**PASSAGE SHOWN**

*** Block opens ***

I love using olive for Italian and Mediterranean dishes because of its deep flavor. EVOO is also delicious as is. Use it to make homemade salad dressing or sprinkle some on top of pizza (with fresh basil) for an aromatic, nutritious treat.

2. Avocado Oil

Another nutrient superstar, avocado oil gives you a ton of vitamin E and a range of heart-healthy unsaturated fats. It’s like putting an avocado slice on your toast in the morning. Once you’ve tasted it, I guarantee you’ll be hooked. Avocado oil has a creamy texture that’s irresistible.

It’s excellent for stir-frying, sautéing and searing because it can stand up to high temperatures without problems. The only downside? It can be expensive.

3. Canola Oil

Canola oil is low in saturated fats, which is good for your body. On the other hand, it doesn’t have many nutrients, so it’s not as healthy as EVOO or avocado oil.

The mild flavor of canola oil complements any cuisine, from meat and potatoes to curry chicken. Personally, this is my go-to cooking oil, because it’s relatively inexpensive and really versatile.

Excellent in Moderation

4. Peanut Oil

Peanut oil is tasty. It lowers bad cholesterol, has vitamin E and may help you control blood sugar levels. The reason I put it in the “with moderation” category is that it can contribute to inflammation if you eat too much.

That’s not usually a problem, though, because most people don’t want every meal to taste like peanuts. Try peanut oil with Chinese, Thai or Indian food. The pop of nutty flavor is incredible.

5. Coconut Oil

Coconut oil has become popular as a way to boost your body’s fat burning abilities. It has a type of fat called MCT, which turns into energy instead of getting stored as belly fat. A spoonful of coconut oil can work wonders for kickstarting the metabolism in the morning.

Coconut oil has a high smoke point, so it also makes stir-frying and sautéing easy. The slightly sweet taste enhances the flavor of any recipe.

The Worst

6. Vegetable Oil

If you see vegetable oil at the store, keep on walking. This oil usually contains a blend of several oils, such as sunflower, canola, soy and others. But because it’s so highly processed, it doesn’t have any healthy nutrients. Manufacturers often use a small amount of normally healthy oils such as sunflower to hide cheaper oils (palm or corn oil) that contribute to higher cholesterol.

The Bottom Line

Don’t fall for the trick of mixed vegetable oils. Fresh, organic, nutritious oils are always better for your health. Cold-pressed options cost more, but they often have a higher amount of antioxidants and vitamins.

Also, think outside the box with recipes. Oils aren’t just for frying! Use them to give flavor and nutrition to every meal.

*** Block closes ***

**DATA SEGMENT**
*** Block opens ***

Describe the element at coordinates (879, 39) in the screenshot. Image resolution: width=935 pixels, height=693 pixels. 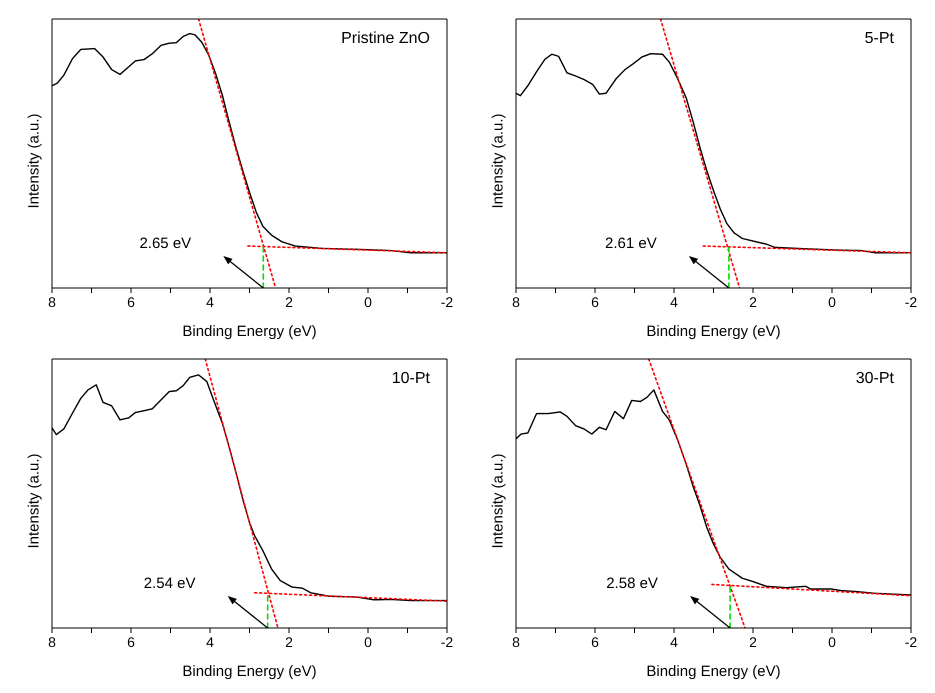
I see `text: 5-Pt` at that location.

*** Block closes ***

**TASK GOAL**
In the cooking oils text, why is peanut oil put in the "with moderation" category?

**SOLUTION FOR THIS PROBLEM**
It can contribute to inflammation if you eat too much of it.